I’ve never had (nor really desired) children of my own, so I try to refrain from the childless person’s greatest sin – giving parents child-rearing advice.

Even when I really want to.

Take last week at work as an example. A customer came in with a little boy of about eight or so. She went in to see one of the representatives and left him in the lobby. After about ten minutes he started walking around, poking his head into everyone’s office, wandering up to the tellers. He put a quarter in our coin sorter, and then cashed in the receipt so he could do it again. He asked several employees, myself included, if we had anything he could do. I gave him some blank paper and some pens, which he scribbled on for a few seconds and then abandoned on the floor. (When the woman he was with asked him later if he had done it, he told her no.)

When he finally made it back to the lobby chairs, where he was supposed to be, he found the courtesy phone.

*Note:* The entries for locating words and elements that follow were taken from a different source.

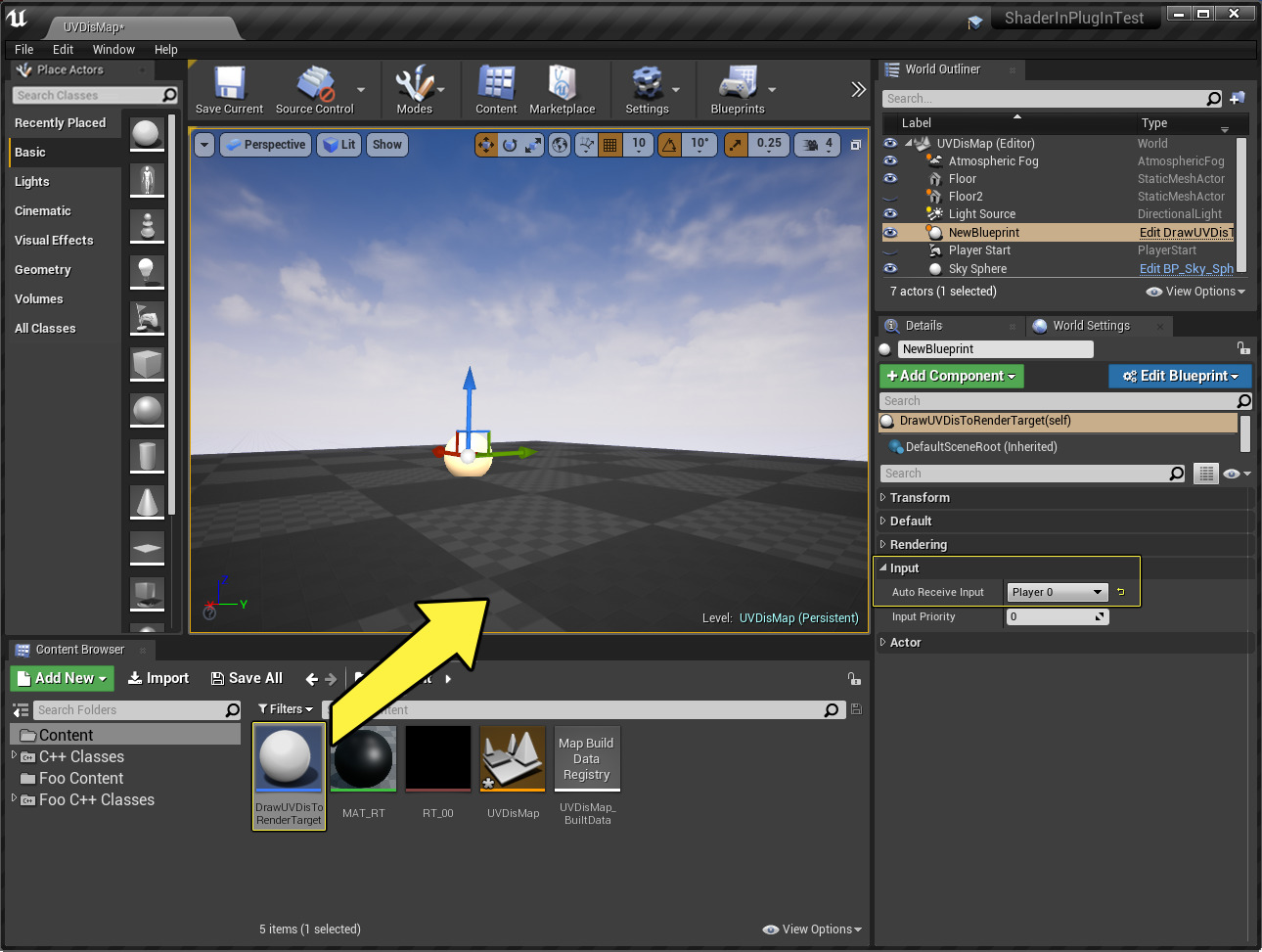Toggle grid snapping in viewport toolbar
The height and width of the screenshot is (952, 1262).
tap(610, 145)
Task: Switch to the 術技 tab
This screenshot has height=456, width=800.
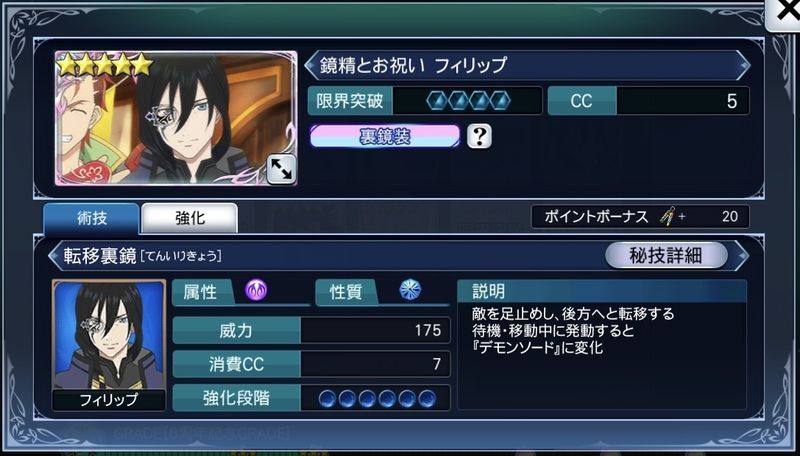Action: pyautogui.click(x=91, y=219)
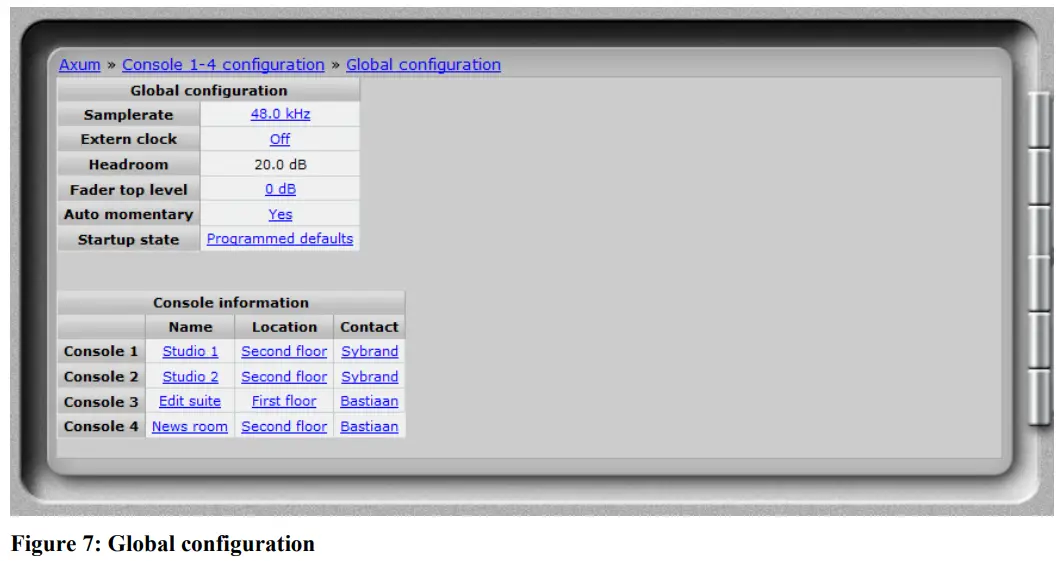Edit Console 4 contact Bastiaan
1058x561 pixels.
369,427
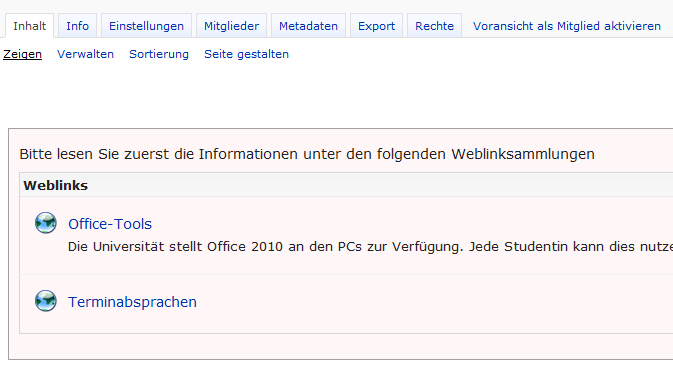This screenshot has height=376, width=673.
Task: Click Seite gestalten link
Action: pyautogui.click(x=246, y=54)
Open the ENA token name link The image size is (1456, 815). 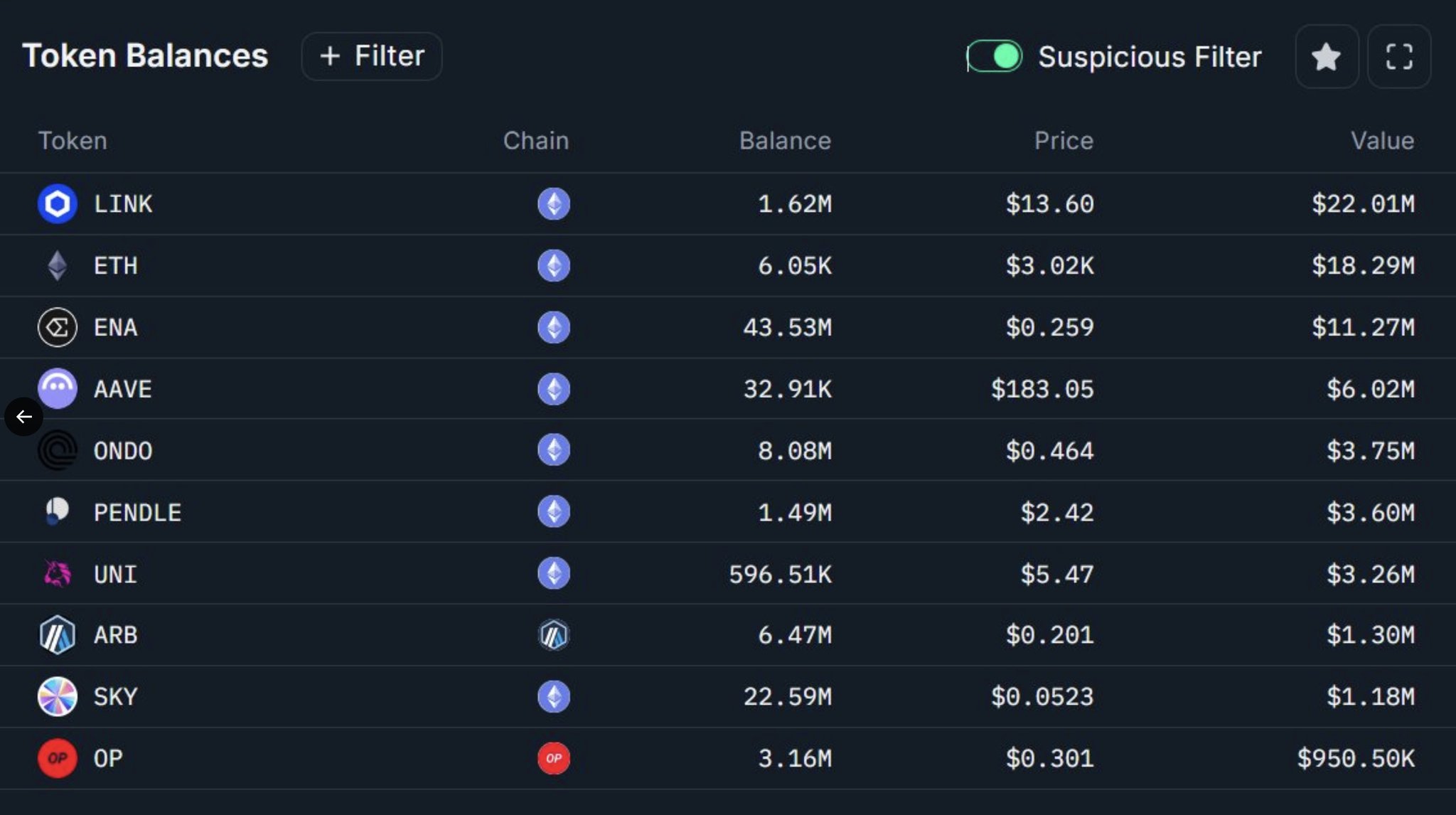click(x=116, y=328)
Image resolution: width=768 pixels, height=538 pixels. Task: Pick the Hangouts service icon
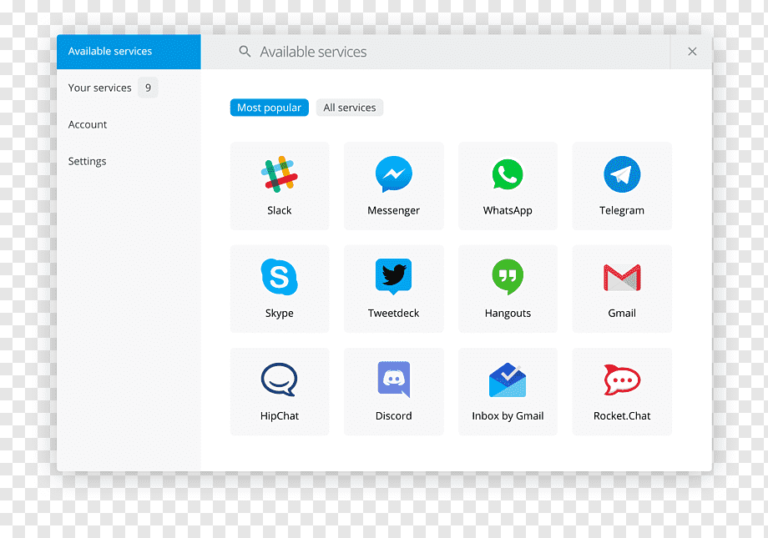point(507,277)
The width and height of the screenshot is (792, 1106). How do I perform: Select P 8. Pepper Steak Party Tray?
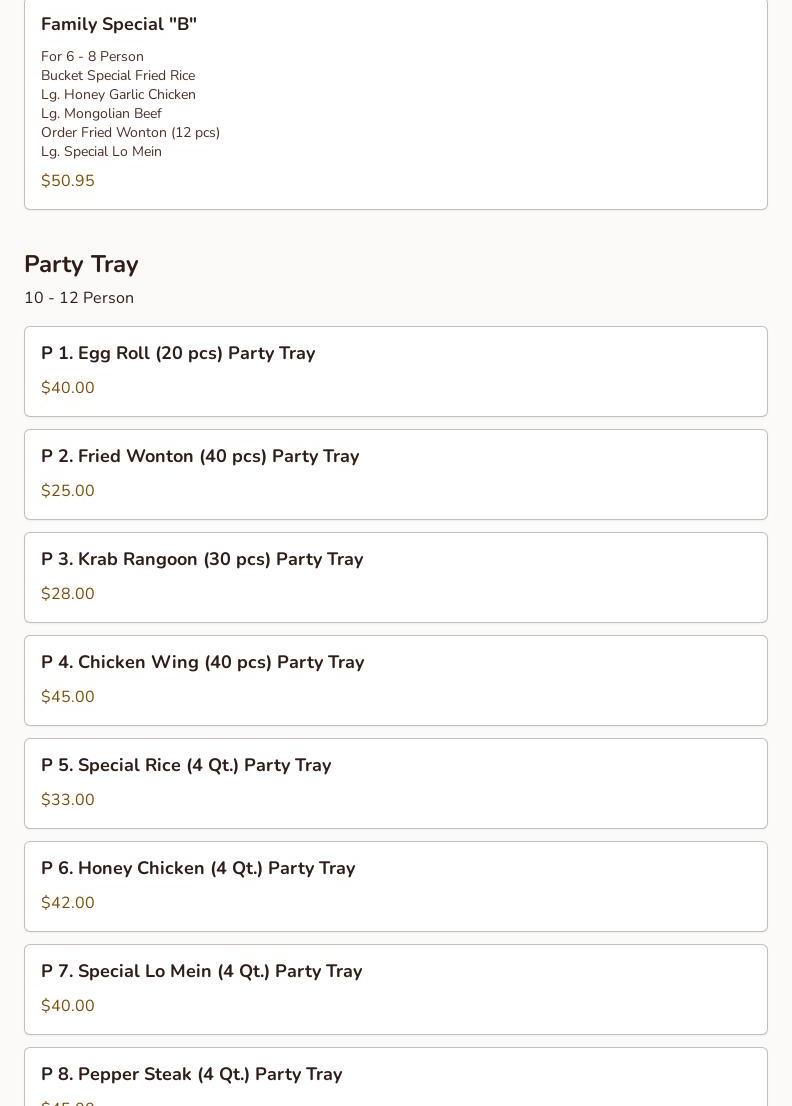pos(192,1074)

As far as I could tell, he was dialing random numbers and hanging up. I received several calls from people wanting to know why they got a call from [ghostbank], so I asked the boy very politely to stop playing with the phone. He wandered around a little bit more and then came back to the phone. Within about ten minutes I fielded four calls from 911, telling me that they had gotten a hang-up from our number. The fourth 911 operator told me it was a child who kept calling, because he had spoken to him for a minute before disconnecting. (He hung up because I had caught him on the phone again, I could tell he was talking to someone and figured he was playing again.)

He wasn’t being loud or obnoxious, which would have almost been preferable. A crying and screaming child can usually manage to draw their guardian’s attention to their actions, but he was like a very short, disruptive ninja. You never knew what he was going to do until he did it.

During all of this, the woman the boy was with could see him walking around but stayed in the representative’s office. She did absolutely nothing, never even moved from her seat. It turned out she was his grandmother; his mother was waiting out in the car while they spent over half an hour in the office.

I really do not understand people some time.